Letter to the Editor: Marine Safety for All
The February 23 edition of the Port Lavaca Wave highlighted concerns of the Matagorda Bay Pilots Association, who favor a now-withdrawn decision to widen and deepen the Matagorda Ship Channel. For the captains, safety “is the sole reason behind the need for widening and deepening the channel.”
Safety may be the only issue for the captains, but it is not the only reason for the channel expansion. Just look at what Calhoun Port Director Charles Hausmann said at a public meeting in October 2020, when he proclaimed that the channel dredging would transform Point Comfort into Texas’s third “major oil export center” after Houston and Corpus Christi.

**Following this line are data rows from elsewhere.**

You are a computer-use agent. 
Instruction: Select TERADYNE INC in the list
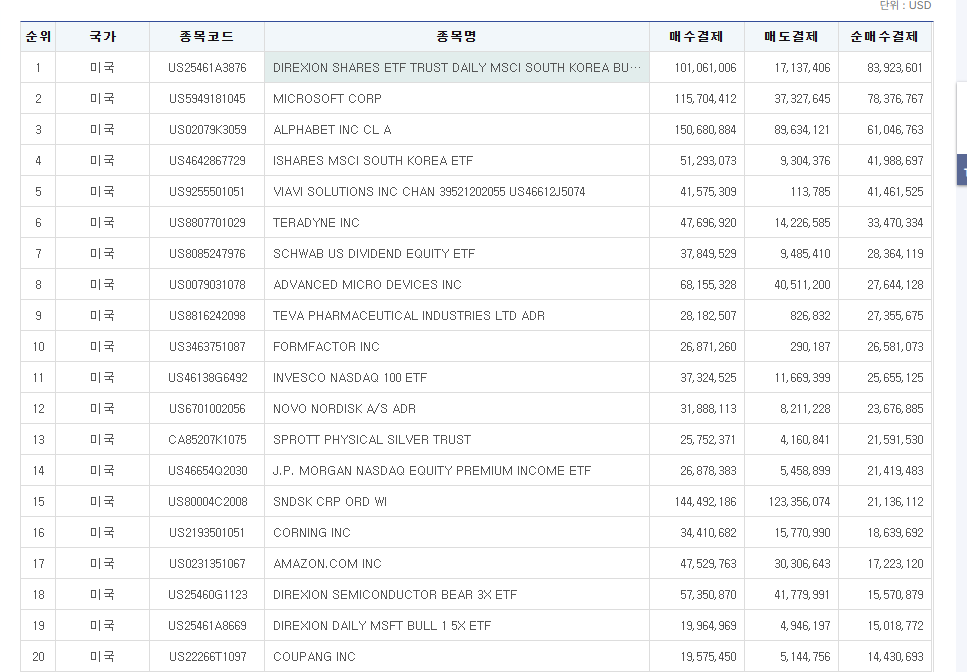(x=316, y=223)
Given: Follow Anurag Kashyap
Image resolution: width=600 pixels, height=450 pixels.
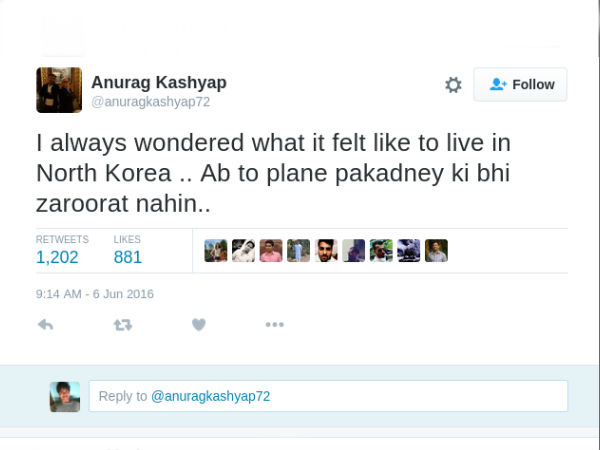Looking at the screenshot, I should tap(521, 85).
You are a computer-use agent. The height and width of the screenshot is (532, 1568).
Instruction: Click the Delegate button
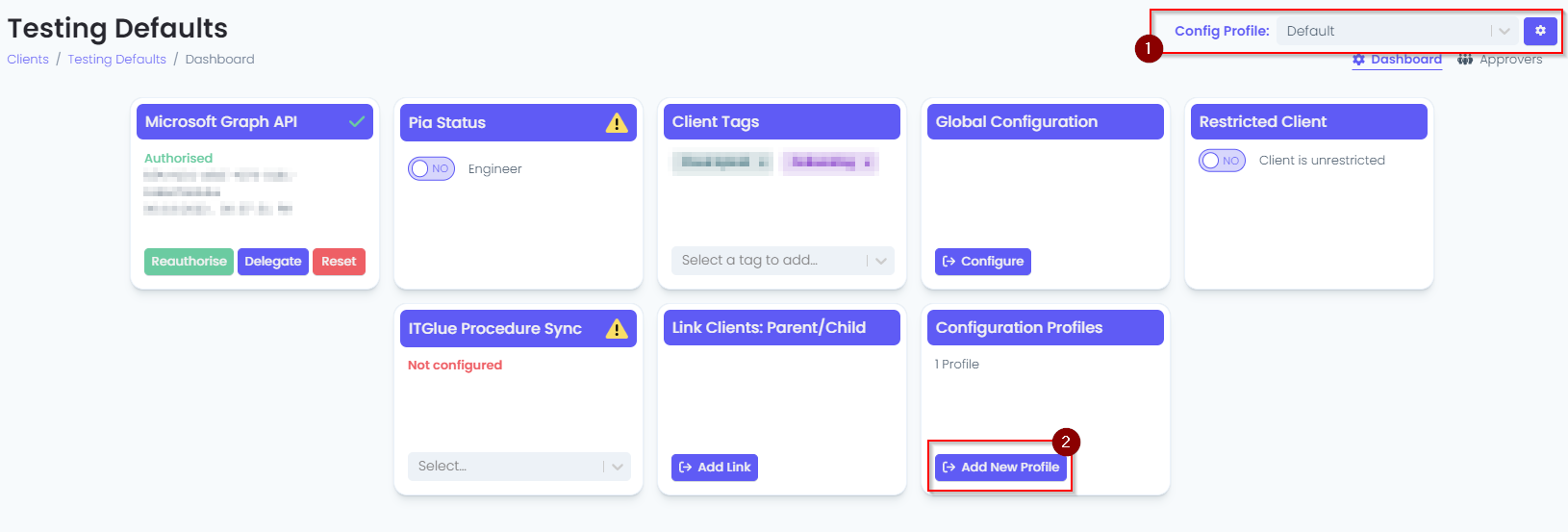tap(272, 262)
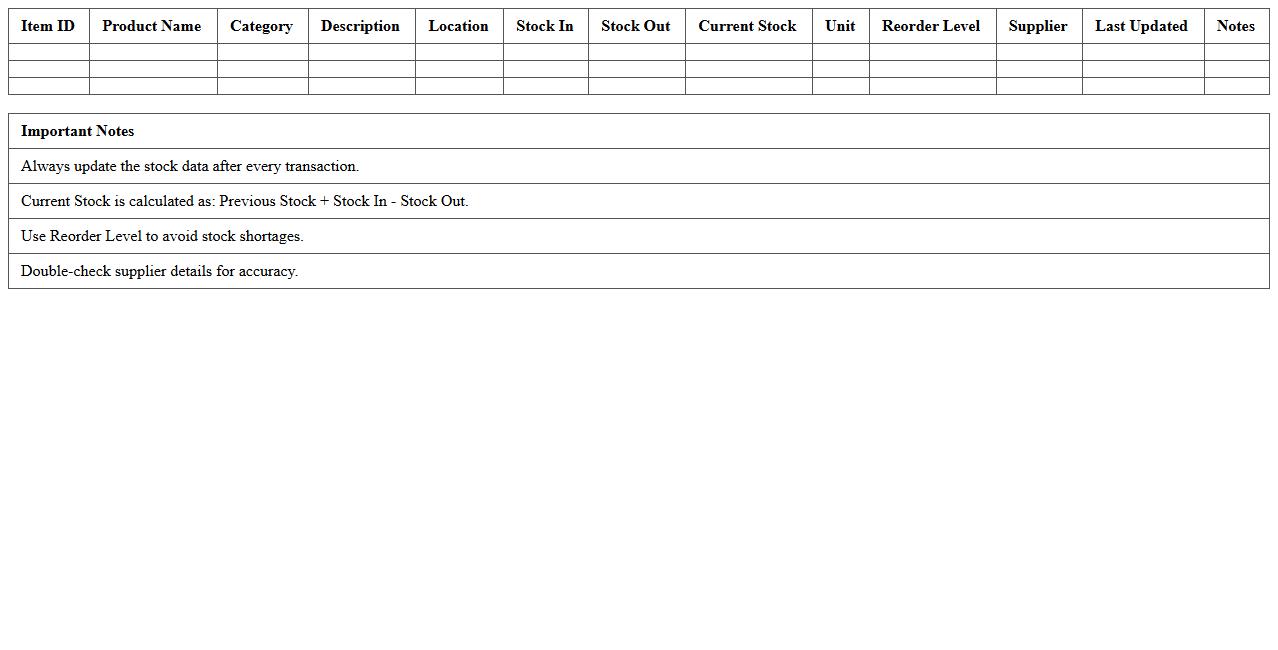Select the Description header cell
The width and height of the screenshot is (1278, 650).
point(360,26)
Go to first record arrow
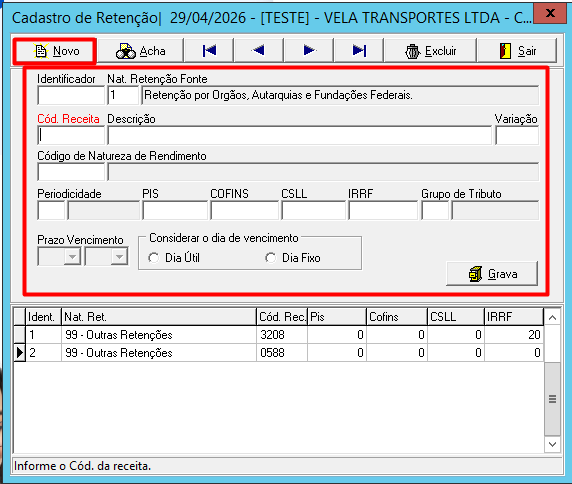The image size is (572, 484). 209,50
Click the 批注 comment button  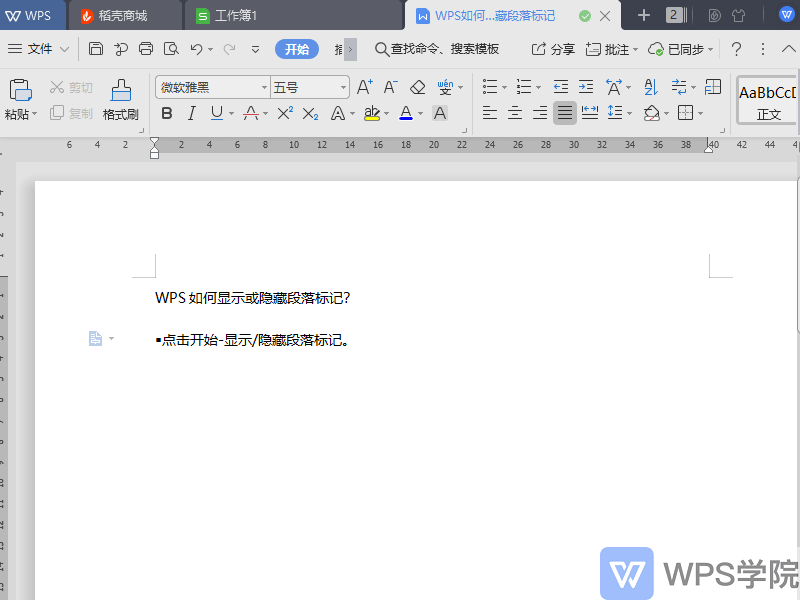(611, 49)
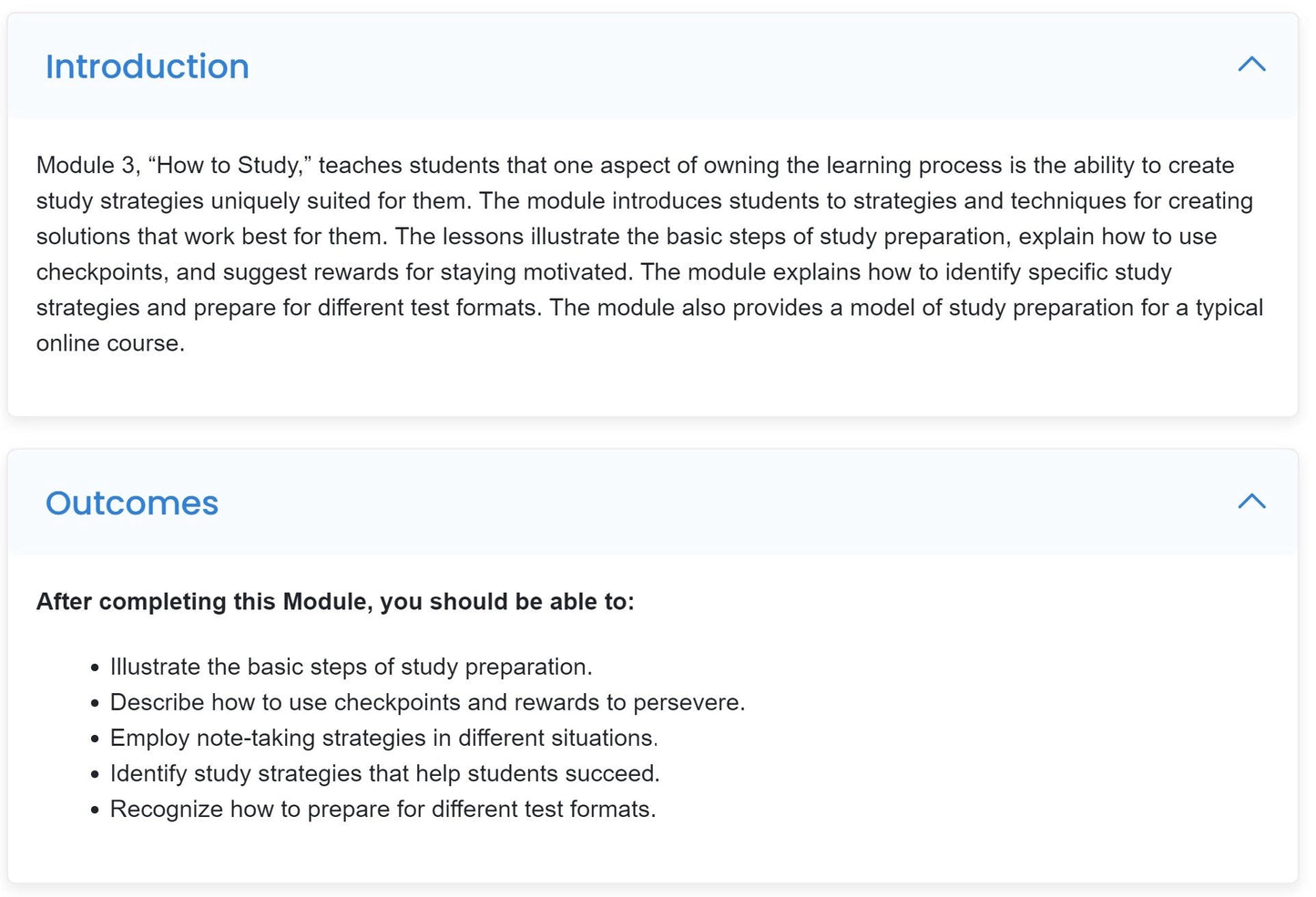Collapse the Outcomes section chevron

click(x=1252, y=502)
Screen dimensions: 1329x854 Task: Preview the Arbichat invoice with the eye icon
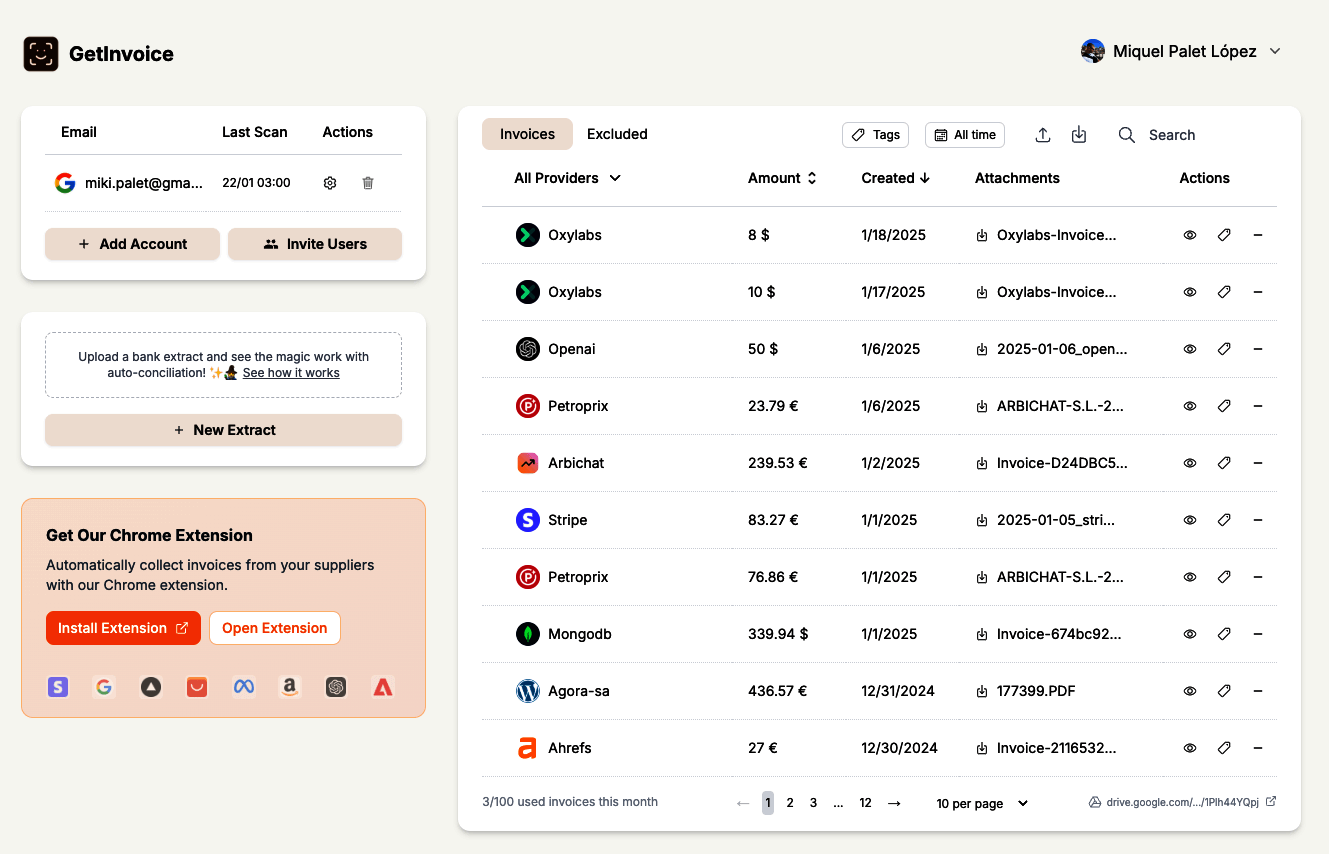tap(1189, 462)
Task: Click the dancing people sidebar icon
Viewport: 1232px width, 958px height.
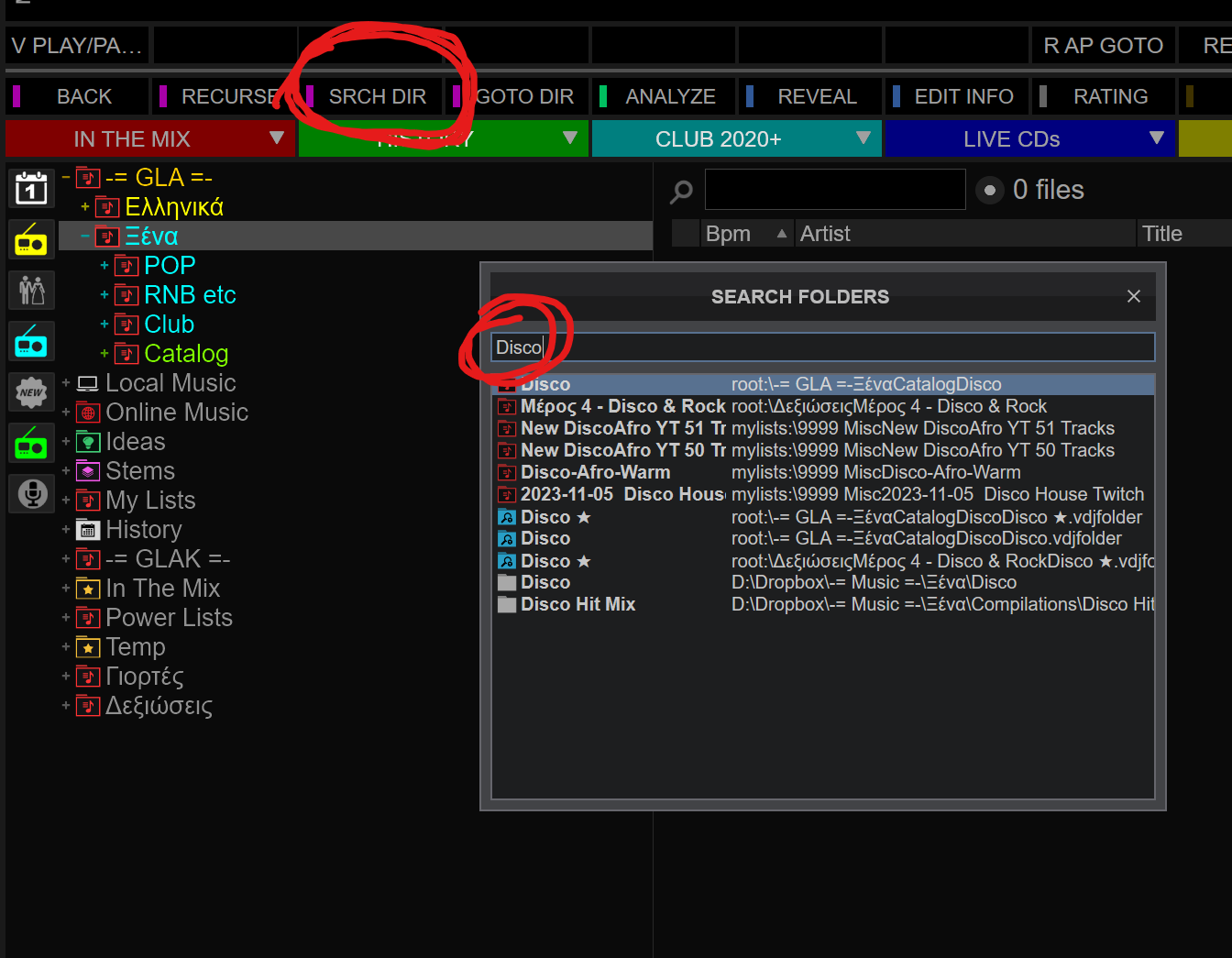Action: 32,291
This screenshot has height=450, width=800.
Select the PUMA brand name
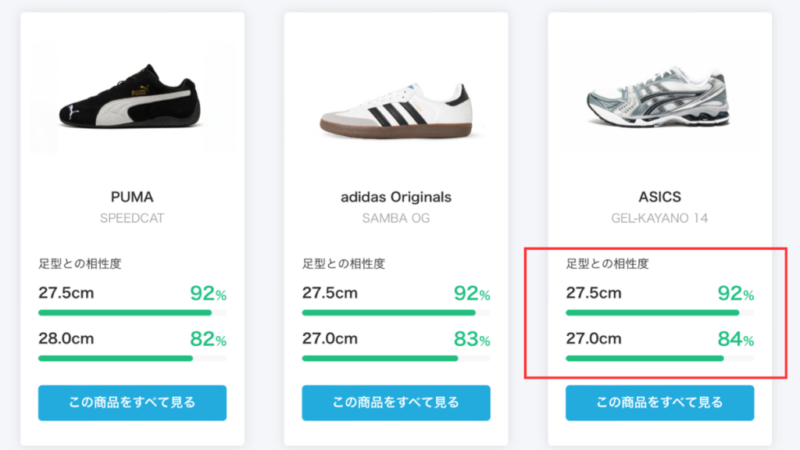point(132,196)
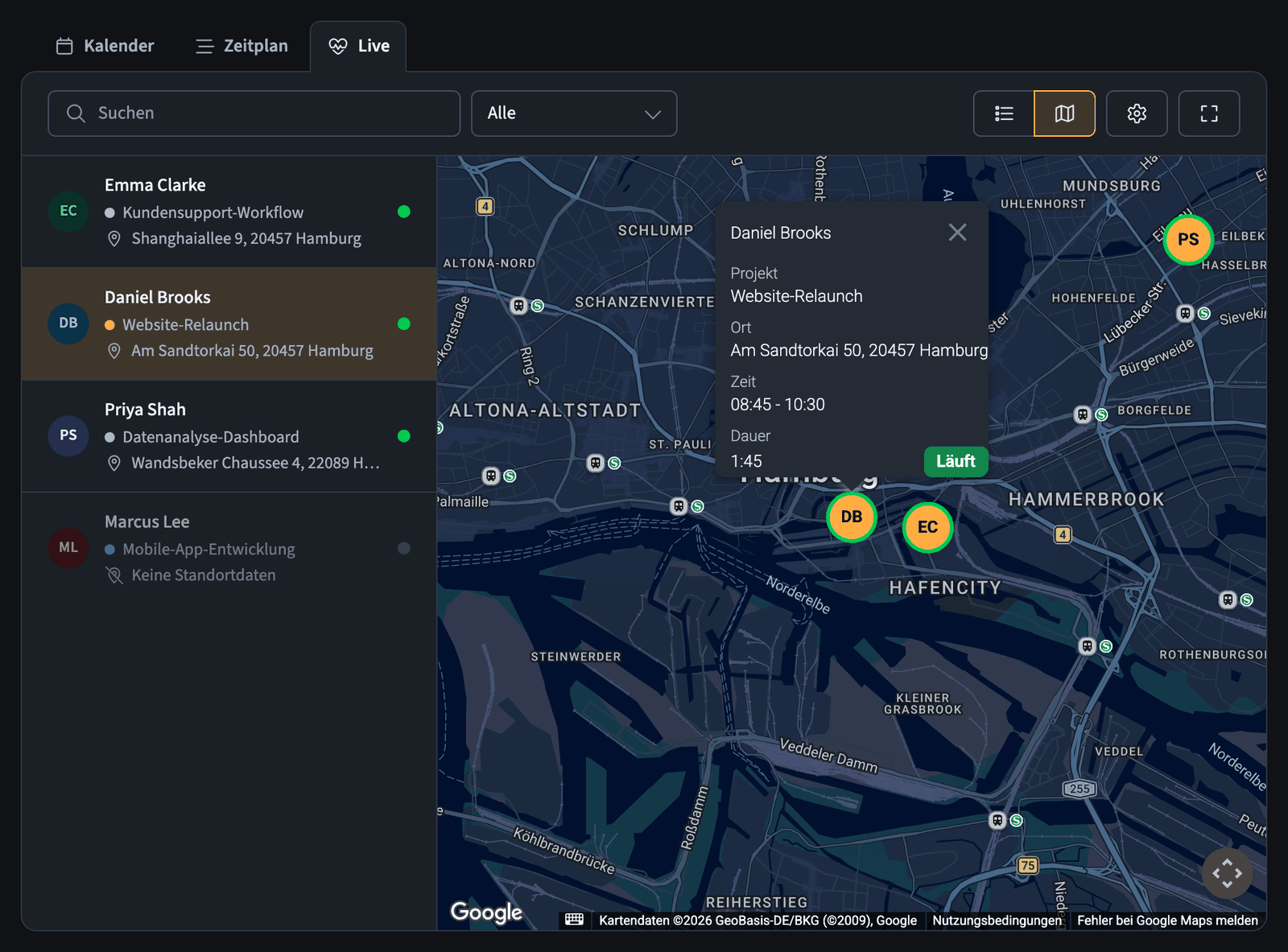The height and width of the screenshot is (952, 1288).
Task: Click Fehler bei Google Maps melden
Action: pos(1167,920)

The paused project would enable Max Midstream to “build out its oil exportation operation” by deepening and widening the channel to make way for larger oil tankers.
More oil tanker traffic would actually make the channel less safe for small vessels. Max Midstream projected that expanding the channel would increase its oil export capacity to 650,000 barrels per day—as much as 240 million barrels per year. Transporting this much oil through Matagorda Bay would require 416 additional trips by “Aframax” tankers (each up to 810 feet long) or 596 trips by “Panamax 2” tankers (up to 752 feet long), or some combination. If the expansion moves forward, we could see close to 600 tankers per year, compared to 133 oil tankers during 2021.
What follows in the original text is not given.